Stated goal 1: From the prime sieve explanation, extract the passage between "Now, the crucial" and "(try (doall prime-seq)", inclusive.
Stated goal 2:
Decide whether each statement agrees with the prime sieve explanation. Answer yes or no, and quote the words that settle it.
(a) The lazy sequence of numbers begins at 3.
(b) On the writer's computer, the implementation yields about 500 primes before failing.
(c) Getting the 5th element requires fewer additional elements than getting the 4th.
Stated goal 3: Proceed with the prime sieve explanation, picking up right after its last line.

Reading passage:
..............................
Here's one way to think about what you're doing here. First, you
create a lazy sequence of infinite numbers from 3 and up. This is done
by building a cons cell with 3 as the head and (iterate inc 4) as the
tail.
Then you filter that. From now on, every time you want the next
element, you'll have to run two functons: inc and odd?, plus some
extra processing for iterate and filter which both build up an
intermediate lazy seq.
Then you call sieve, which yet again builds up a new lazy seq that
accumulates more functions on its tail: assoc-nth, drop-while and a
recursive call to sieve. And assoc-nth itself still wraps a bunch of
other functions on your tail.
Now, the crucial part here is that most of these functions never go
away: for each new element that you compute, you add additional
function calls to each subsequent element. So that getting the 5th
element requires more additional elements than getting the 4th.
In some way, you have chosen to encode your list of previous primes as
accumulated functions. By the 500th prime, you have some much
accumulated functions that your call stack itself blows the stack.
With your implementation, on my computer, I only get about 300:
(defn num-primes
[prime-seq]
(try (doall prime-seq)
(catch StackOverflowError e
(count prime-seq))))
=> (time (num-primes primes))
"Elapsed time: 62385.706564 msecs"
325
A slightly more direct approach to the sieve (though arguably not a
true sieve), which has the same problem, in a more obvious way, would
be:
(defn filter-primes
[]
(let [helper (fn helper [n]
(lazy-seq (cons n (remove #(zero? (mod % n))
..............................
[Records pointing to text and elements]

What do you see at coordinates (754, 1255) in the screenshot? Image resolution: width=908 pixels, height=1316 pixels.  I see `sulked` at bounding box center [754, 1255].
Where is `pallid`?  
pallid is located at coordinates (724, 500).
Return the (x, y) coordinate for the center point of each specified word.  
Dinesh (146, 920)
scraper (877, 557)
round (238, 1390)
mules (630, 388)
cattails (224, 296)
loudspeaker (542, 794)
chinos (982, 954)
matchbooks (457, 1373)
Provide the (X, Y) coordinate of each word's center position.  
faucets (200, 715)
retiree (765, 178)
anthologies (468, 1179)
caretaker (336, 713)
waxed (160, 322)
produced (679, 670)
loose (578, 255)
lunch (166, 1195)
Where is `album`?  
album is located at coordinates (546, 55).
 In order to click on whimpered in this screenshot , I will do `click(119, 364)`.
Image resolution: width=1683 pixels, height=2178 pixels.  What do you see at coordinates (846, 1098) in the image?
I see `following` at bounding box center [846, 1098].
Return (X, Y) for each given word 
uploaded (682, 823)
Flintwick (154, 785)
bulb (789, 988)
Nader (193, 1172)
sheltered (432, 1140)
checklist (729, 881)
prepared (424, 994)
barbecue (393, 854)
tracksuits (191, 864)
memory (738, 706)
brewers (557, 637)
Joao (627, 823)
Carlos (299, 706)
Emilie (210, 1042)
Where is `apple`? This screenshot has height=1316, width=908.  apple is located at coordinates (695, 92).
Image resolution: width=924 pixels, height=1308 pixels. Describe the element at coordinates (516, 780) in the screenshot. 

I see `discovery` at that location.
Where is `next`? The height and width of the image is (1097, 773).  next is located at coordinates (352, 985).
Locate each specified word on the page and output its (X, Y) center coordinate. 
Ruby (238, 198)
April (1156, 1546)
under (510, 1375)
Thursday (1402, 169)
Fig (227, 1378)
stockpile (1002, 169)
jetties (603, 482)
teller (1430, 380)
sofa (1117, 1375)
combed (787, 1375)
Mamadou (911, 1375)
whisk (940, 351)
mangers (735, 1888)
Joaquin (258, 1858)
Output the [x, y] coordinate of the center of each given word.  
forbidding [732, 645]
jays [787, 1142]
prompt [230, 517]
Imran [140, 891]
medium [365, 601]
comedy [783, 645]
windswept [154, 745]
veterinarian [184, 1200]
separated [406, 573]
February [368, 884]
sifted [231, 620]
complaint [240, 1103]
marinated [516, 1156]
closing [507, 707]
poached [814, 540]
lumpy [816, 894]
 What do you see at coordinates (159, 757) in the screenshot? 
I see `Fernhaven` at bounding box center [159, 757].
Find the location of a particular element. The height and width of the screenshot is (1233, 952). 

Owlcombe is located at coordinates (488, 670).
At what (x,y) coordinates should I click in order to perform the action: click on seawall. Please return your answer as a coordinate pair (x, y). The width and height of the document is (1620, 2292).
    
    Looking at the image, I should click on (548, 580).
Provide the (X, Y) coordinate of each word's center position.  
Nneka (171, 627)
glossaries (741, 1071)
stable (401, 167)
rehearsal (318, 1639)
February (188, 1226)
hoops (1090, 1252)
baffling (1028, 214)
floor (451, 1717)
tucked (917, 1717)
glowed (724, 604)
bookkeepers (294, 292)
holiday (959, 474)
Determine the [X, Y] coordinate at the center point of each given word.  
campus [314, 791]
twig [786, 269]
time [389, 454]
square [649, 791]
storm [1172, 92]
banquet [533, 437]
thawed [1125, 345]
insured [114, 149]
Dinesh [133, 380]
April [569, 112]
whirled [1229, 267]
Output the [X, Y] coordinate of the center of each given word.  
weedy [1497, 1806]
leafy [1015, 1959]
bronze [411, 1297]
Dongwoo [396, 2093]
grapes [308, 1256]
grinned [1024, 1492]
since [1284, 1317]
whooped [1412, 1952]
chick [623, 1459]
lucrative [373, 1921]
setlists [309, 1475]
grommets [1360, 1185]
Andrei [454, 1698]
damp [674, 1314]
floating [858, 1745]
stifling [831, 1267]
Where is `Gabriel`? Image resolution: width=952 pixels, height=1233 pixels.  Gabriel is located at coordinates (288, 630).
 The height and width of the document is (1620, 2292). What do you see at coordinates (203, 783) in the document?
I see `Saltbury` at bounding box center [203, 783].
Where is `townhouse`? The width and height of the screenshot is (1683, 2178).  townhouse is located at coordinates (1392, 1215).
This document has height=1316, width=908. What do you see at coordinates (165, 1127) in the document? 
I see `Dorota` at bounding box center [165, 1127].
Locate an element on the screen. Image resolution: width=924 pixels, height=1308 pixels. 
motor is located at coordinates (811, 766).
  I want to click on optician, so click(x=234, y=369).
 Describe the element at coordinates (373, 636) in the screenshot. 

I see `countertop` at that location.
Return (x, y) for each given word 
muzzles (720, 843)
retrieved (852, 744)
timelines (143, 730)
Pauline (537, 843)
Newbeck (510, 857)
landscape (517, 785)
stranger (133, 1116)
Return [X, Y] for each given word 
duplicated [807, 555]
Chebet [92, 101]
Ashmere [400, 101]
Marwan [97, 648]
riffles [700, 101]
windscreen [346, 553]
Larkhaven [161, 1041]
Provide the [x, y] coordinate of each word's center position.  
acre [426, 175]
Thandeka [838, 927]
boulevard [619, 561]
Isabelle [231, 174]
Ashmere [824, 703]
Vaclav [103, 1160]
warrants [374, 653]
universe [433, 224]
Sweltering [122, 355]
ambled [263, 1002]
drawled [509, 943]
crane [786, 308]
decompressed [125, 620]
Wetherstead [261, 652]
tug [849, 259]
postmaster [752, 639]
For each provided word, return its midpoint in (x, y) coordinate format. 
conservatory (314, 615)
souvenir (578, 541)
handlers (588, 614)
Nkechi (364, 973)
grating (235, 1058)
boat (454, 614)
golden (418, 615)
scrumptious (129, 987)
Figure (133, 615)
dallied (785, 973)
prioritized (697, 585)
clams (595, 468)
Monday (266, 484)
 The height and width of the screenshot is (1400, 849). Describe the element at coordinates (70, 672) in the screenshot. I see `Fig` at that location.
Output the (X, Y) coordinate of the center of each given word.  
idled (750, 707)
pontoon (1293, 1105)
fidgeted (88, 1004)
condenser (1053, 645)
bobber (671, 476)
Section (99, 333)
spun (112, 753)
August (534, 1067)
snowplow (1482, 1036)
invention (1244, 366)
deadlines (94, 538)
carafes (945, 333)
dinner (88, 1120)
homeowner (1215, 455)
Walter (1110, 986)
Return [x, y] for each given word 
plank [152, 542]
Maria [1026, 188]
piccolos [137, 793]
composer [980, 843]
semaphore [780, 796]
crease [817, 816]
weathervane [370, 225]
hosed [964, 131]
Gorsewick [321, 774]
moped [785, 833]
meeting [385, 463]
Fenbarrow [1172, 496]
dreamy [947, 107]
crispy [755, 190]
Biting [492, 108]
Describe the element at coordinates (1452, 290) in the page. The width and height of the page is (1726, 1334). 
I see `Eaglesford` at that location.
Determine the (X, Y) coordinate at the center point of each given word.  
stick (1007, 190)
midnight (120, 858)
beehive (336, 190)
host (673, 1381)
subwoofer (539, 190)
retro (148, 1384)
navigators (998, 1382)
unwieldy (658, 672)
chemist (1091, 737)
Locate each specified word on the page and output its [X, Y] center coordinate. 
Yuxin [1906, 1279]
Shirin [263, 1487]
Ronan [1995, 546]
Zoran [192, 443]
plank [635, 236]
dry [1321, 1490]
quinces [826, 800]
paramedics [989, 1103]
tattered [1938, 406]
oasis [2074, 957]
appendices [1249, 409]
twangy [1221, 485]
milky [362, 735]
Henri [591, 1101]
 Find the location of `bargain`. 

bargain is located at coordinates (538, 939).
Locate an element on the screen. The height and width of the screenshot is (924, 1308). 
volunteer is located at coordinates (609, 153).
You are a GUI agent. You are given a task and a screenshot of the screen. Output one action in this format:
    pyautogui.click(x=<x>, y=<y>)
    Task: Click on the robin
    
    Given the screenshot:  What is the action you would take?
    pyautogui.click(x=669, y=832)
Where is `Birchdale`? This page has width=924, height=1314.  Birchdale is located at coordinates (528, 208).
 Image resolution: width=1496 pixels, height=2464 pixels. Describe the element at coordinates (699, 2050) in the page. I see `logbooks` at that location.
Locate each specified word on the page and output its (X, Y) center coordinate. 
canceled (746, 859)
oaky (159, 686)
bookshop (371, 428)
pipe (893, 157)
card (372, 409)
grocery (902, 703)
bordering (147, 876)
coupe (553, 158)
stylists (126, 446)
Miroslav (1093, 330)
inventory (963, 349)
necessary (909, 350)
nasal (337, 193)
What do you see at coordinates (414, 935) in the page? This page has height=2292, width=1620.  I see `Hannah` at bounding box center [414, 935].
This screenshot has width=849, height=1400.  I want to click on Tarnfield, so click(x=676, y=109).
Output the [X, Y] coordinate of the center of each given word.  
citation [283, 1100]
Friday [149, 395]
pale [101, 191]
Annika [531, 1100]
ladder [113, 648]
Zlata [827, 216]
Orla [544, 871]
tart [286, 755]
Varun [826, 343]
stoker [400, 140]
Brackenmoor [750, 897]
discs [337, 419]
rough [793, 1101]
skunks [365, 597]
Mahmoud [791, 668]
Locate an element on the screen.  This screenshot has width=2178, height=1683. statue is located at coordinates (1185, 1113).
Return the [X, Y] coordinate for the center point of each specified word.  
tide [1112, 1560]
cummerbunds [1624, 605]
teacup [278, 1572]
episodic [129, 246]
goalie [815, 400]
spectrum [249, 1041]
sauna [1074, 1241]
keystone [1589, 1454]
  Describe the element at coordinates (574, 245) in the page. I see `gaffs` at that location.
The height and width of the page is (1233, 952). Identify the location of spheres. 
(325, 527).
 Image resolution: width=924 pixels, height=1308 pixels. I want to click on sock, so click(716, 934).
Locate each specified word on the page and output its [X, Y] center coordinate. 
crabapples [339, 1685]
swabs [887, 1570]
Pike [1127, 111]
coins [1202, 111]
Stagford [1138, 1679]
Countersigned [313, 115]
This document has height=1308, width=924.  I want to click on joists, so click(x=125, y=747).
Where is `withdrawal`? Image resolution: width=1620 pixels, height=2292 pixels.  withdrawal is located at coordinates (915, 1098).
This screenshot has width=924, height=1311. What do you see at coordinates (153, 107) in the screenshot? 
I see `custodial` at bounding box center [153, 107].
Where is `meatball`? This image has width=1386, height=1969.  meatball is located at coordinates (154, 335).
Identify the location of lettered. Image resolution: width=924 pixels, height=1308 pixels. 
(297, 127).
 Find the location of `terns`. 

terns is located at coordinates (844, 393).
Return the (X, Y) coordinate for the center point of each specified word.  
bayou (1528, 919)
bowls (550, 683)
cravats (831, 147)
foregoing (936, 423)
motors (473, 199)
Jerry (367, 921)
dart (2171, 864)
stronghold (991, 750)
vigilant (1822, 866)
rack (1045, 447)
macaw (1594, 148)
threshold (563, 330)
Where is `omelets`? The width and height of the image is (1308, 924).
..............................
Response 1:
Now, the crucial part here is that most of these functions never go
away: for each new element that you compute, you add additional
function calls to each subsequent element. So that getting the 5th
element requires more additional elements than getting the 4th.
In some way, you have chosen to encode your list of previous primes as
accumulated functions. By the 500th prime, you have some much
accumulated functions that your call stack itself blows the stack.
With your implementation, on my computer, I only get about 300:
(defn num-primes
[prime-seq]
(try (doall prime-seq)

Response 2:
(a) Yes: "you create a lazy sequence of infinite numbers from 3 and up"
(b) No: "With your implementation, on my computer, I only get about 300"
(c) No: "So that getting the 5th element requires more additional elements than getting the 4th."

Response 3:
(helper (inc n))))))]
(helper 2)))
=> (time (max-prime (filter-primes)))
"Elapsed time: 472.078328 msecs"
251
Two things to note:
* I've turned the sequence into a defn instead of a def. This makes it
possible to not hold onto the head. Since we get a stack overflow
around 300 integers here, this is no biggie, but it's a good practice
when defining potentially very long lazy seqs.
* It should be much more clear here that each prime is adding a call
to remove: whereas the 2 gets returned directly, the 3 has to go
through a mod 2 operation, then a remove function has to check that it
returned false. Similarly, the 5 will, in this very naive
implementation, need to check that it is not divisible by either 2, 3,
or 4, so we now have a "stack" of three remove functions to go
through.
A closer implementation to yours would be:
(defn filter-primes2
[]
(let [sieve (fn [ls]
(let [p (first ls)]
(lazy-seq
(cons p (remove #(zero? (mod % p)) ls)))))]
(sieve (iterate inc 2))))
=> (time (num-primes (filter-primes2)))
"Elapsed time: 59021.93554 msecs"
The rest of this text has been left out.